Problem to work on
Print everything from the start of the material down to the line containing "Action: pos(479,684)", including both ends, unchanged and character for character.

(Records from a dataset)
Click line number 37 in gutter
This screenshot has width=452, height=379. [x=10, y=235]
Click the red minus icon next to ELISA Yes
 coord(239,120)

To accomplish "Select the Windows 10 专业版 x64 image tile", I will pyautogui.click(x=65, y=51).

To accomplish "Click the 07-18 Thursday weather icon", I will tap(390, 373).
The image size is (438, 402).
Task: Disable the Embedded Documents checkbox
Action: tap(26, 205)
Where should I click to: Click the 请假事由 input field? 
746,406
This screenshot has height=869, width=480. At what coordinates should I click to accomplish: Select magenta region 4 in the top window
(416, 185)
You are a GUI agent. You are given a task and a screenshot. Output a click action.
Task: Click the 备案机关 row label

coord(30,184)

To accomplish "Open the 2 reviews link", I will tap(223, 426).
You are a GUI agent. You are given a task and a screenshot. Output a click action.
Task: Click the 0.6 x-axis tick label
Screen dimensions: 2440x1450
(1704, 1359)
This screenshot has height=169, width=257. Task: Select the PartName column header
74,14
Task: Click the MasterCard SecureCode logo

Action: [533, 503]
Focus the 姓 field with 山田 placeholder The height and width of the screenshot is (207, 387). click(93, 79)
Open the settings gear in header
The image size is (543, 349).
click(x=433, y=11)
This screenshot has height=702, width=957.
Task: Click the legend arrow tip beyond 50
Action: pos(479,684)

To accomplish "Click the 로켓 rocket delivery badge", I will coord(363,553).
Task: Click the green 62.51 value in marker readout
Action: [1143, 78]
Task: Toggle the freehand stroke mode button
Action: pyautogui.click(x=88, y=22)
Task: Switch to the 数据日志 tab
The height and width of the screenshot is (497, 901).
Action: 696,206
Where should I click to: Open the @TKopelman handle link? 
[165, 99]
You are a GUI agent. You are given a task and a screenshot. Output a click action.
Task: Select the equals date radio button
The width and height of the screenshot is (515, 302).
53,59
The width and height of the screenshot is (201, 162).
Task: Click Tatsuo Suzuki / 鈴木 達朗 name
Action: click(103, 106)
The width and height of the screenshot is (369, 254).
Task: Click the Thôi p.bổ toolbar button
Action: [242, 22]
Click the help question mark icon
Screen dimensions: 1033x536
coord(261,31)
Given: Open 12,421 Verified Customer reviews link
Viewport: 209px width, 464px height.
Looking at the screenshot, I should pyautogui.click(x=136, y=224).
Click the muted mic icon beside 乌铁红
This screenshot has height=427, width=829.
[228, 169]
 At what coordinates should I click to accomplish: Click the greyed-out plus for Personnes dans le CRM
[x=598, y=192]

Problem solution
Click line number 37 in gutter
This screenshot has width=452, height=379. [x=10, y=235]
Click the red minus icon next to ELISA Yes
 coord(239,120)

To accomplish "Select the Windows 10 专业版 x64 image tile", I will pyautogui.click(x=65, y=51).

To accomplish "Click the 07-18 Thursday weather icon", I will tap(390, 373).
The image size is (438, 402).
Task: Disable the Embedded Documents checkbox
Action: tap(26, 205)
Where should I click to: Click the 请假事由 input field? 
746,406
This screenshot has height=869, width=480. At what coordinates should I click to accomplish: Select magenta region 4 in the top window
(416, 185)
You are a GUI agent. You are given a task and a screenshot. Output a click action.
Task: Click the 备案机关 row label

coord(30,184)

To accomplish "Open the 2 reviews link", I will tap(223, 426).
You are a GUI agent. You are given a task and a screenshot. Output a click action.
Task: Click the 0.6 x-axis tick label
Screen dimensions: 2440x1450
(1704, 1359)
This screenshot has height=169, width=257. Task: Select the PartName column header
74,14
Task: Click the MasterCard SecureCode logo

Action: [533, 503]
Focus the 姓 field with 山田 placeholder The height and width of the screenshot is (207, 387). click(93, 79)
Open the settings gear in header
The image size is (543, 349).
click(x=433, y=11)
This screenshot has height=702, width=957.
Task: Click the legend arrow tip beyond 50
Action: pos(479,684)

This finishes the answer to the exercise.